Putting aside the complexity of politics and partisanship, for what it is worth, the United States has reiterated its message of unity among human races that echoes across all corners of the globe. This is not to imply perfection or to overlook the extremes of the Left and the Right that has come to underlie the nation’s politics.
It does not take being an American citizen to realise that there are also many areas where the nation’s politics has become dysfunctional, especially the attitudes toward policies and decisions coming from the other side of the aisle. The kind of dissension exhibited at times by representatives on political issues compels the mind to doubt if the figureheads on both sides of the aisle are even contemporaries.
Indeed, the growing polarity among the American public, sourced from racial or ideological differences, also portends that there may be dark times yet to come. There is little to suggest the exceptional reality of this than the fact that President Donald Trump has still not conceded the election that was held earlier this month. Trusted elections and smooth transitions of power are shining expressions of civilisation and democracy.
Worth noting is what the past four years of the US presidency have left for the world. It is nothing short of astounding that a single four-year term of a US president has consequences on the rest of the world for years, if not decades, to come. These range from agreements on climate change and the Iran nuclear deal to international multilateral institutions and the Israel-Palestinian conflict.
This is not to mention the Ethio-Egyptian political impasse over the Grand Ethiopian Renaissance Dam (GERD) and the Trump administration’s involvement in it.
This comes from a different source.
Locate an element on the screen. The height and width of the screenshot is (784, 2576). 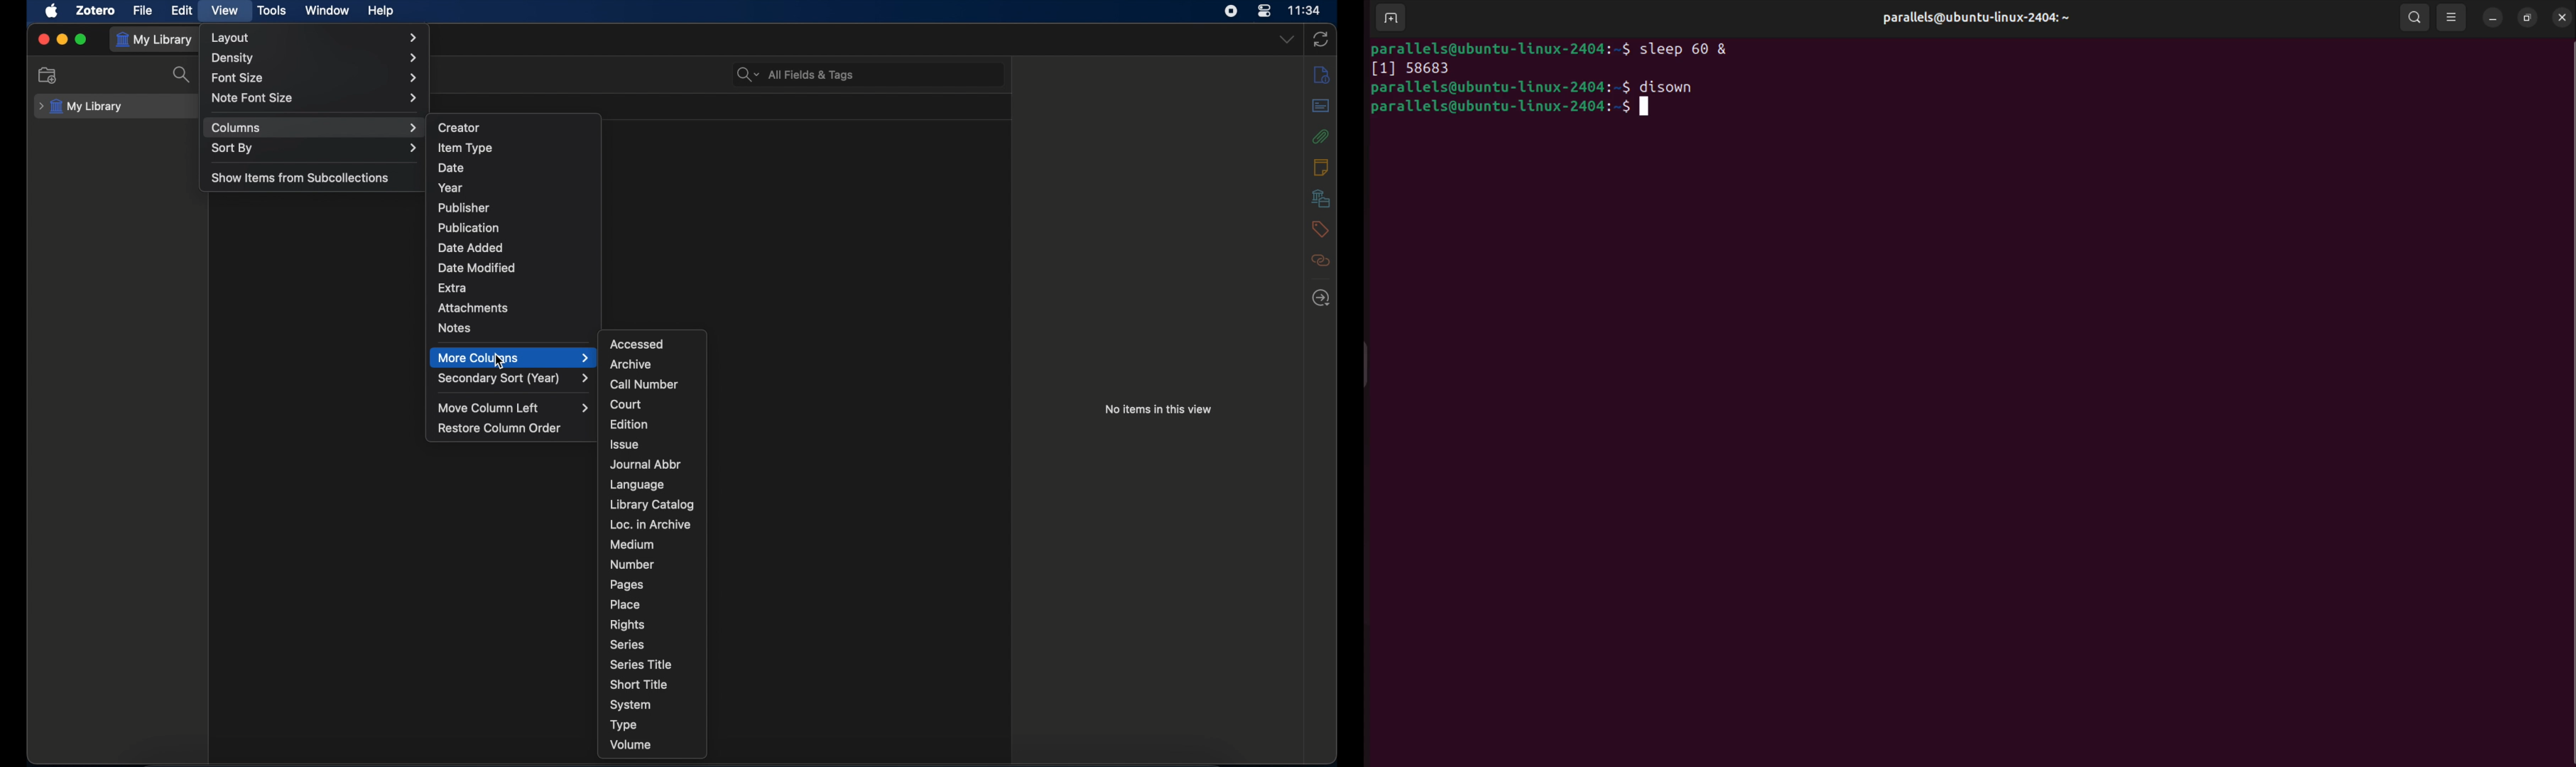
view options is located at coordinates (2453, 17).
From Trump’s off the cuff remarks to the evident lack of neutrality in the attempt to bring the two parties to a negotiation, it was a case of how a single administration’s policy objectives impact countries across the world.
This should be concerning for the global order, although it has been obvious for some time that power has been concentrated in the hands of very few countries for too long. It sends a serious message to the international community to strengthen multinational institutions and ensure a fairer distribution of power on decisions to be made about global issues.
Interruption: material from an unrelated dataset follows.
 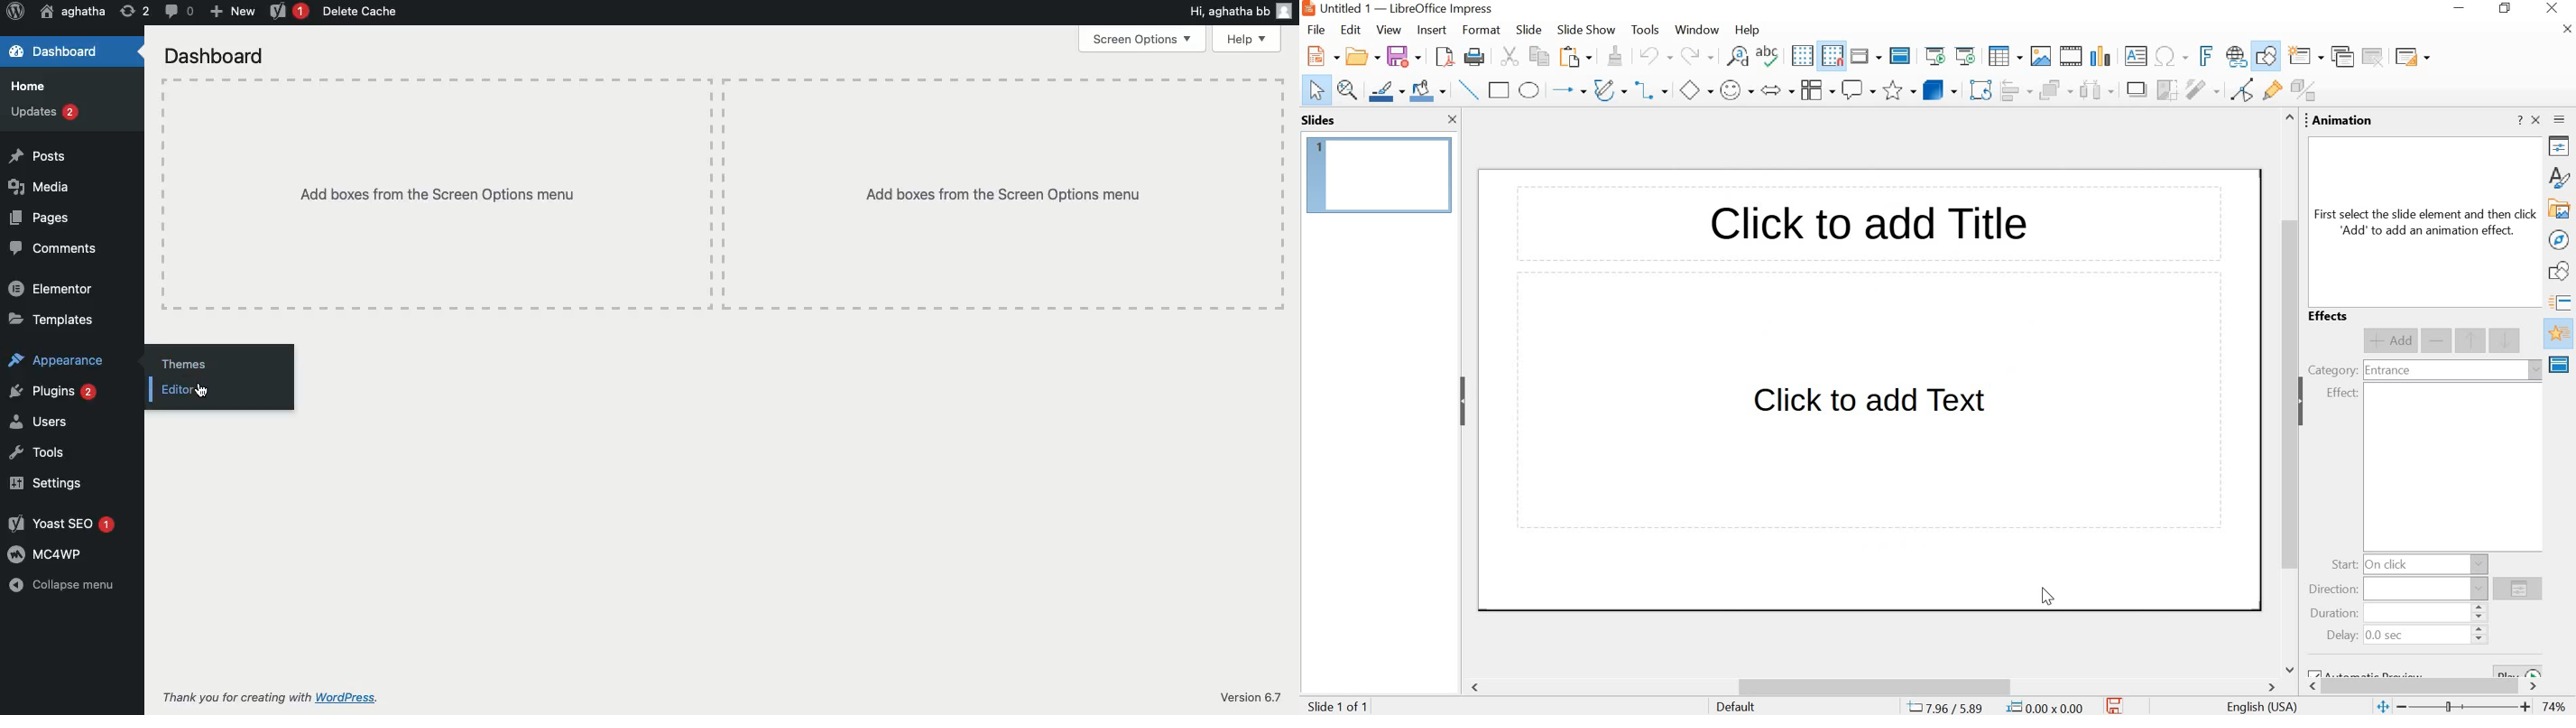 What do you see at coordinates (1695, 92) in the screenshot?
I see `basic shapes` at bounding box center [1695, 92].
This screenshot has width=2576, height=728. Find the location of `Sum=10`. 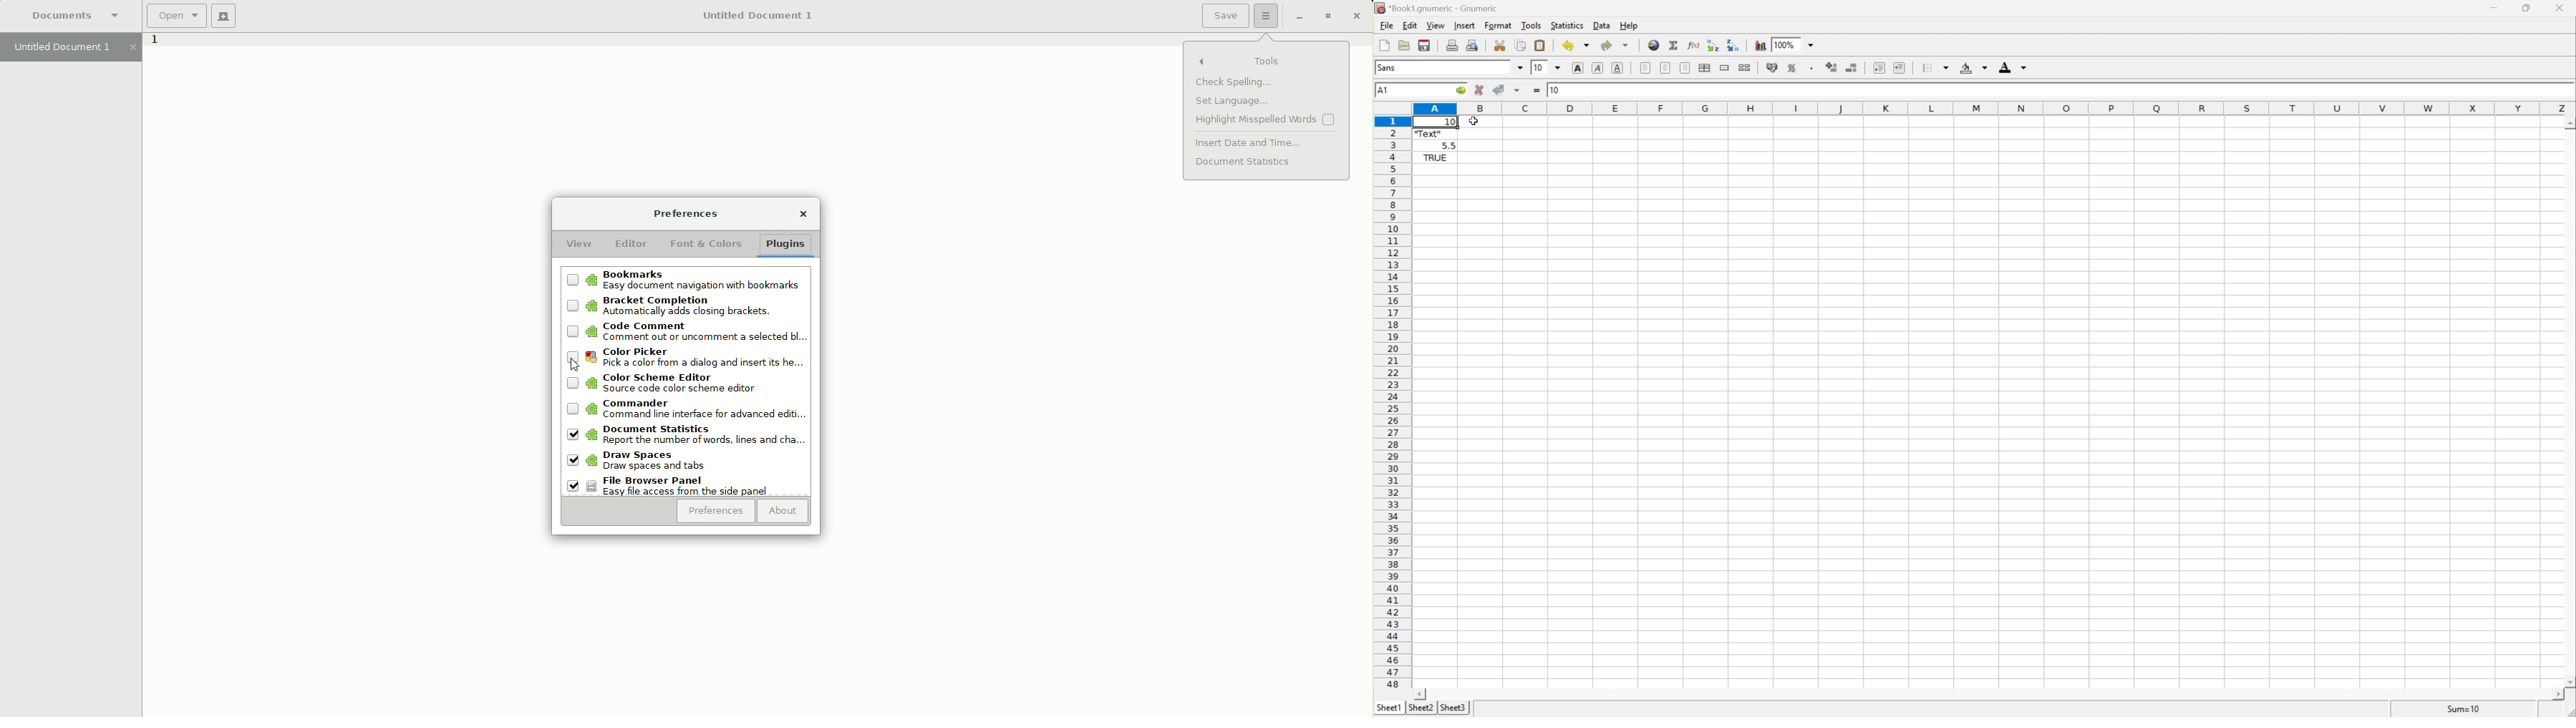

Still, there are lessons for Ethiopia to derive, especially in the effort to forge unity and build strong institutions. That is not an oversight on the fact that Ethiopia has for generations been an icon of the diversity of cultures, languages and religions, though they have been leading to conflict and displacement for long.
An element of the political malaise is political leadership, the essence of which lies in acting for the good of the people within the context of plurality. The nation’s history of nation-building should not be a chronological naming of leaders but a representation of its rich and diverse social makeup. People should not be canvases on which leaders’ paint. They are themselves the masterpiece.
As much as we cherish and celebrate peace, which is a valuable treasure, we need to understand and commit ourselves to what it takes to establish and maintain it. If nothing else, America’s relative political stability is a good lesson in this.